The changes in the Asia-Pacific region due to Sept. 11 are among others:
U.S. leadership is becoming more assertive in the Asia-Pacific region after being somewhat dormant since the end of the Cold War. What this will mean to the region is still unclear, because how this administration is going to change things will be decisive: Will this new leadership be more positive towards cooperation and more multilaterally inclined due to the need for coalition building in the war on terror. There is hope that the U.S. wants to become more patient to give breathing room to some countries, particularly in Southeast Asia, to face global terrorism on their own terms, since the priorities are varied and domestic complications are understood.
On North Asia, America's more assertive leadership could be a problem in relation to North Korea, but this has to be settled between the two countries themselves. In relation to China's ascendancy, the U.S. might be prone to misinterpreting it, although it might not be at all a Chinese problem. So, in North East Asia while the existing relations might be maintained, a more assertive U.S., might bring about new tensions. But a more multilateralist attitude on the part of the U.S. might alleviate some of the existing tensions.
Regional efforts to face global terrorism will be important. First, this is more palatable for domestic constituencies in individual countries and helps alleviate pressure from the U.S. to do some of the things that are not necessarily a top priority for individual countries or the region or sub-region. Regional cooperation will be more important if the U.S. becomes more unilateral in its approach in the future. The request by the U.S. to cooperate against global terrorism will put additional pressure on regional institutions to get their act together.
Each of the countries in the Asia-Pacific region has to reconcile its own priorities with the need to fight global terrorism. In most cases, U.S. support might be important, especially cooperating and supporting in the fields of intelligence, police work and money-laundering. Consolidating each society should be the main task of individual countries, especially Muslim ones. They have the difficult, but critical, task to influence political Islam to become moderate, open and democratic.

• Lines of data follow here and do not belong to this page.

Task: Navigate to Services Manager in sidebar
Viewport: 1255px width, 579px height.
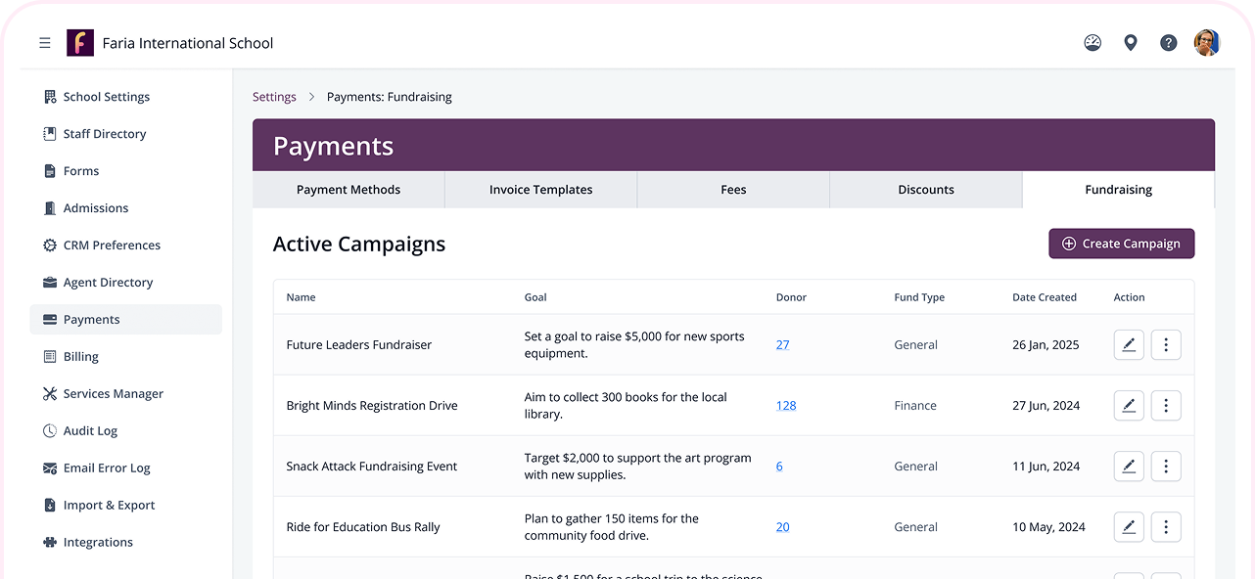Action: click(113, 394)
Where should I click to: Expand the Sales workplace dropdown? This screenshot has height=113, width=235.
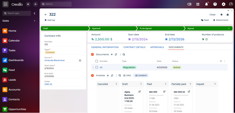pyautogui.click(x=35, y=21)
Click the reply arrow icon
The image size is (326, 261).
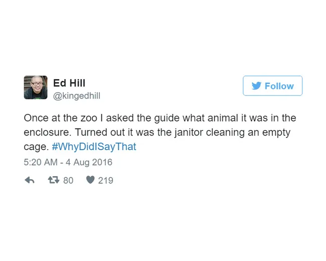tap(30, 180)
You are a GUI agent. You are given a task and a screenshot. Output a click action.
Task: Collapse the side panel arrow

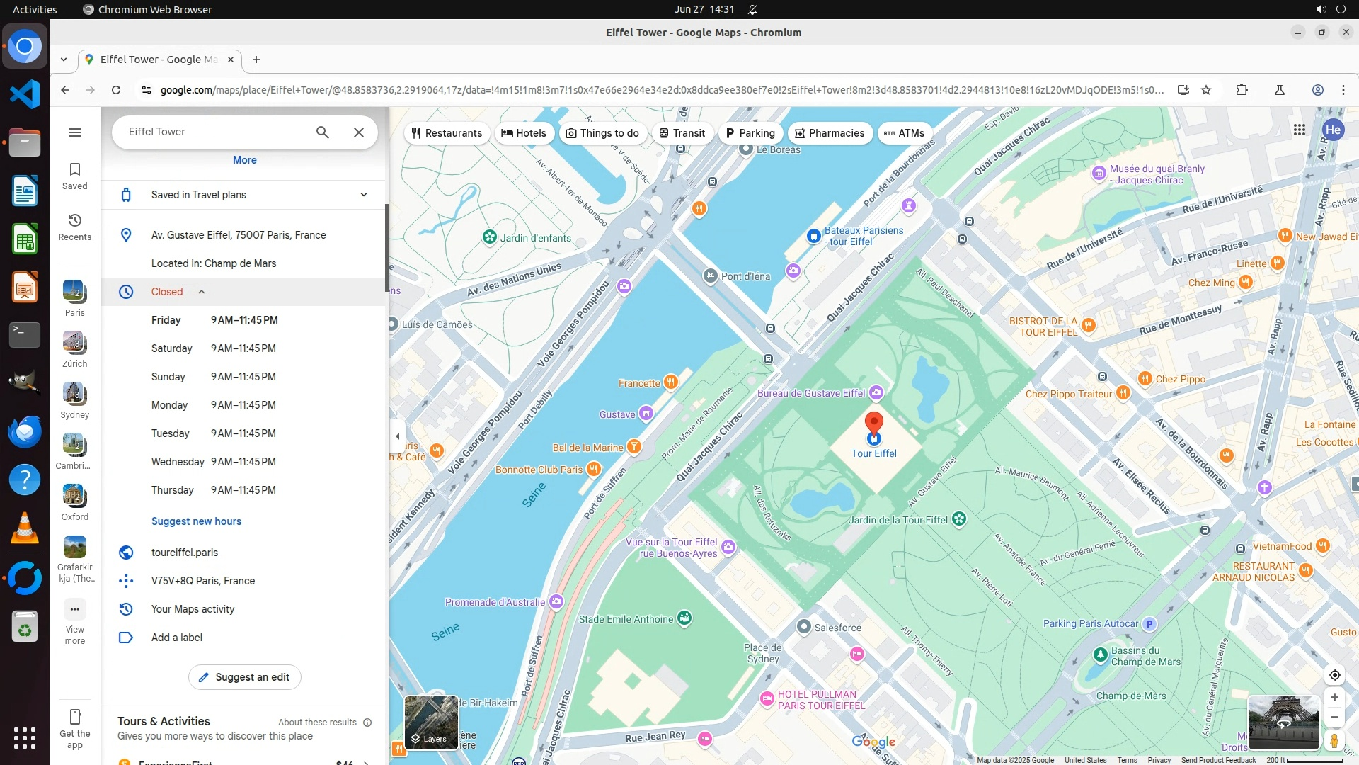398,436
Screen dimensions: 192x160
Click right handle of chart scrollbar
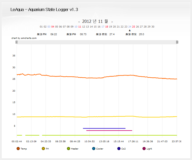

In the end, the struggle is really for ideas and visions. In this case, Sept. 11 has also been a wake-up call for many Muslim countries as well. Their challenge is to transform Islam into a religion of peace, moderation, openness, and democratic values, and to make the world understand and accept it. So, there is a new challenge for every individual country after Sept. 11, namely to keep their country together, keep them peaceful and developing well and to be able to withstand extremist ideas and religions.
The article is an extract from Jusuf Wanandi's paper for the Asia Pacific Roundtable on June 3, in Kuala Lumpur.